- **INSTRUCTIONS FOR THE TASK**: Pick up the passage on Go service slowdowns, timeouts, and instrumentation from its final sentence and write what comes next.

- **EXCERPTED PASSAGE**:
The runtime does not crash when this happens. It does the work it always does — schedule, multiplex, steal — but with six thousand times the bookkeeping, against a working set that no longer fits in cache. The visible signature is the same shape as unbounded fan-out: latency rising on endpoints that have nothing to do with the slow upstream, CPU climbing, error count flat.

The fix is two layers of timeout, on the assumption that any single layer can be forgotten or wired wrong:

ctx, cancel := context.WithTimeout(req.Context(), 2*time.Second)
defer cancel()

req2, _ := http.NewRequestWithContext(ctx, "GET", url, nil)

client := &http.Client{Timeout: 2 * time.Second}
resp, err := client.Do(req2)

The context bound is the one that propagates: callers can cancel, downstream calls inherit the deadline. The http.Client timeout is a belt-and-braces second layer that catches the case where the context is set up and then ignored by an inner library that takes a context.Background() for reasons of its own. Two layers is not paranoia; two layers is a recognition that one of them will be wrong eventually.

Why this is hard to learn from an outage

Each of the three failure shapes — fan-out, leak, blocking call — has the same outward signature: rising latency, rising CPU, flat error count. The remediation in the first hour of the incident is the same in all three cases: scale out, restart, see if it comes back. None of them tell you which of the three you had, and none of them tell you which other piece of code in the same service has the same problem latent in it. The instinct to write a runbook entry titled "if latency rises and errors stay flat, restart" is the instinct of a team that is going to have this exact incident again next month, with a different root cause, indistinguishable from the outside.

The instrumentation that disambiguates is cheap and almost always missing. runtime.NumGoroutine() as a Prometheus gauge — one line in main. net/http/pprof registered on a debug port — one blank import. GODEBUG=schedtrace=1000 set in staging during load tests — one environment variable. Each of these answers a question that is otherwise answered with grep and guesswork at three a.m.

Stored data:
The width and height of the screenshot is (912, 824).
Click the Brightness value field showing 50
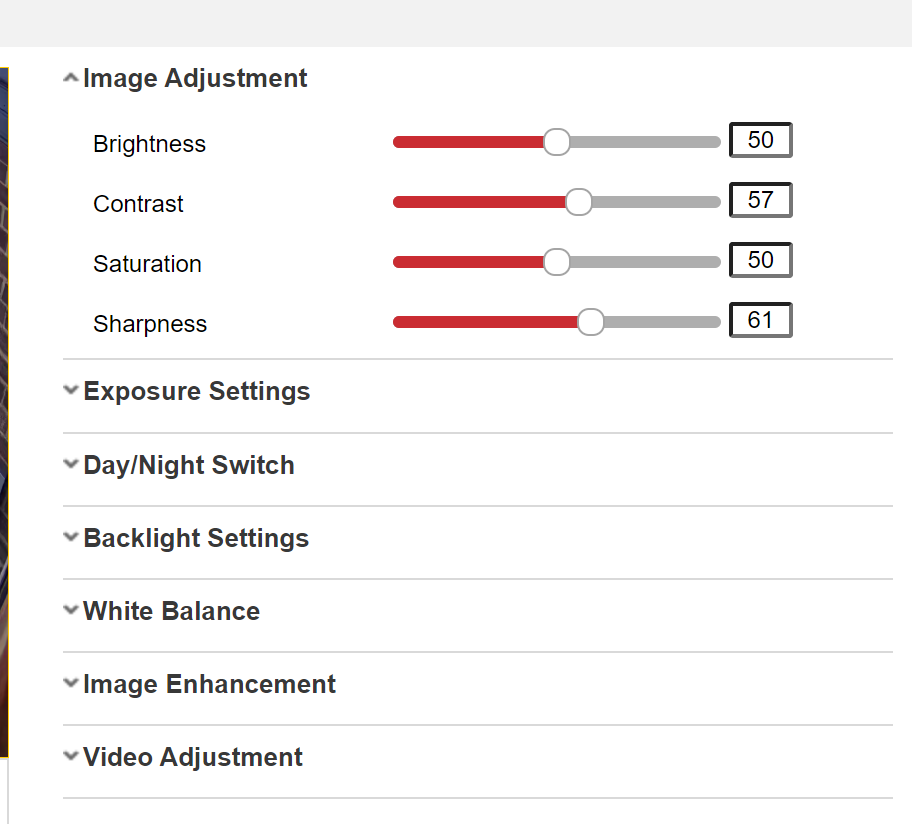click(x=760, y=140)
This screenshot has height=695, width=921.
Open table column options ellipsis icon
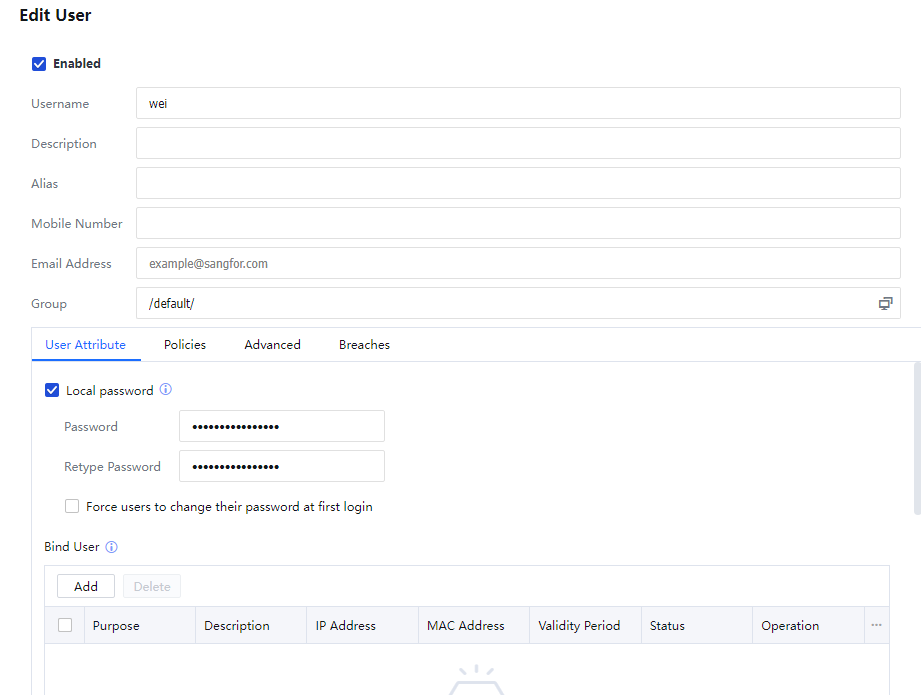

- **ANSWER SECTION**:
What the cheap-goroutine claim is actually saying

"Goroutines are cheap" is a statement about the runtime's allocation strategy. It is not a statement about the runtime's tolerance for unbounded growth. The runtime is permissive: it will not refuse to create your ten-thousandth goroutine, will not warn you about your unclosed channel, will not surface your stalled HTTP call. The permissiveness is what makes the language feel productive on day one. It is also what makes the day-thirty incident hard to diagnose.

The two questions to ask before every go func() are not new, and they are not subtle. Who closes its channel, and what happens if they don't? What bounds its parallelism, and what happens when those bounds are exceeded? If you cannot answer both, you have not finished writing the function. You have written the first version of the function and let the runtime handle the rest, which is exactly the experience the runtime is engineered to give you. It is a wonderful experience. It is also, by construction, the experience that does not throw an error when the bounds are wrong.

A service that slows down without errors is not a sick service. It is a healthy service operating outside the regime its author bounded for it. The fix is not faster code; the fix is named bounds, and it costs almost nothing to write down — a semaphore, a deadline, a documented life cycle for every goroutine you spawn. The next time you write go on a line by itself, the question worth pausing on is not whether to spawn the goroutine. It is what stops it. If the answer is "the channel will be closed eventually" or "the call will return eventually," the answer is wrong, and the slow afternoon is already on the calendar. You just have not seen the date yet.